[Opening Excerpt section]
However, a lot of the spaces that used to host LGBT+ meet-ups (museums, libraries, community centres) have now had to close.
For lesbians this has a particular impact, as even pre-lockdown, it was difficult to carve out our own spaces. If LGBT+ spaces are scarce, finding spaces that cater specifically to lesbians is like finding gold dust.
This is even further compounded for lesbians who have multiple marginalised identities – lesbians of colour, like me, might not feel welcome in all-white lesbian spaces. Trans lesbians might feel like a mostly cisgender lesbian space is not for them.
Even within fiction, it is difficult to find depictions of lesbian community and lesbian joy that feel authentic. Many TV series and films about lesbians are not actually created by lesbians, leading to an uncomfortable reliance on stereotypes and clichés.
In many cases, this means that lesbians are shown as dangerous to those around them, or having tragic lives that often result in death.
When we are only ever shown that our lives will be difficult, it turns this depiction into a self-fulfilling prophecy: at the very least, we have to be able to imagine our happiness, if we want to be able to live it.
[Closing Excerpt section]
=== Task to carry out ===
List the kinds of spaces the excerpt names as having hosted LGBT+ meet-ups. You won't need the rows that follow the excerpt.
[Opening Dataset records section]
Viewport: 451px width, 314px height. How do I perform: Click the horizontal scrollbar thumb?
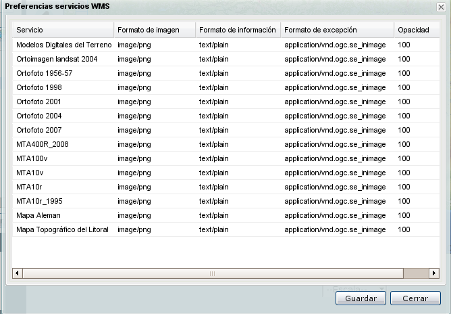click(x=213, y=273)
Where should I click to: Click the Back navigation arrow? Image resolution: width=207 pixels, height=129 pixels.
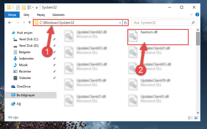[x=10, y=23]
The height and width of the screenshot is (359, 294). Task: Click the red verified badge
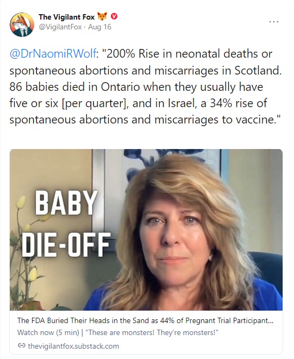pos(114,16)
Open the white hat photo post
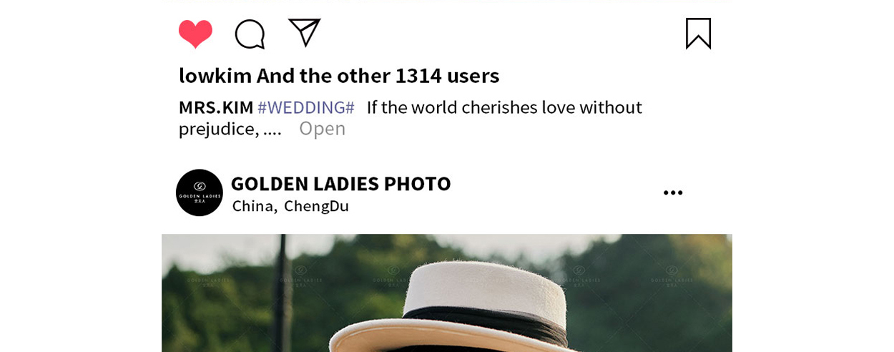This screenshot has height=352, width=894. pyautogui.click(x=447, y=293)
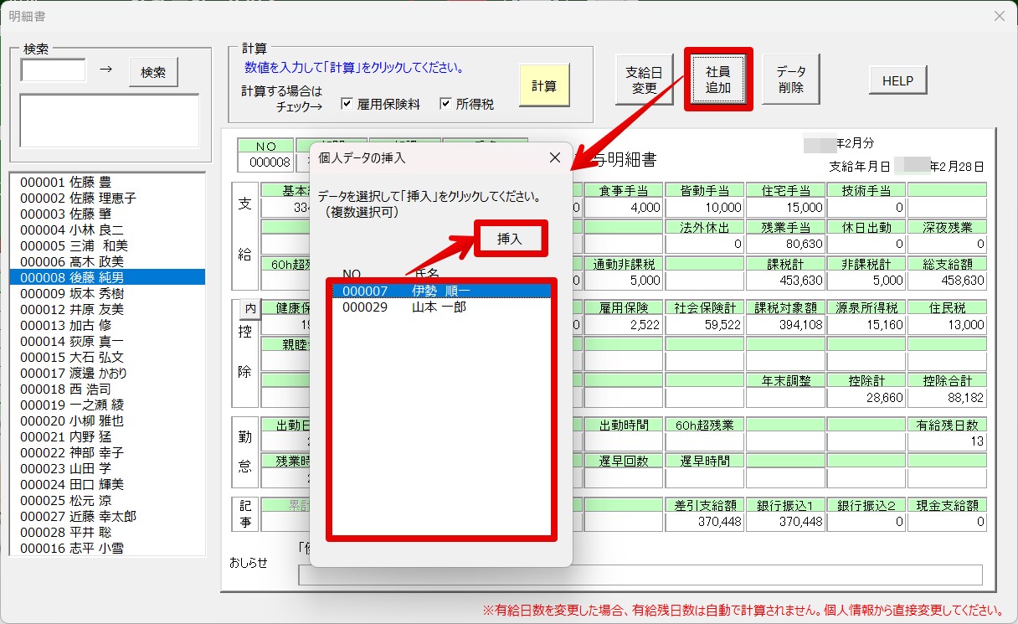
[Closing Dataset records section]
=== Your response ===
Museums, libraries, community centres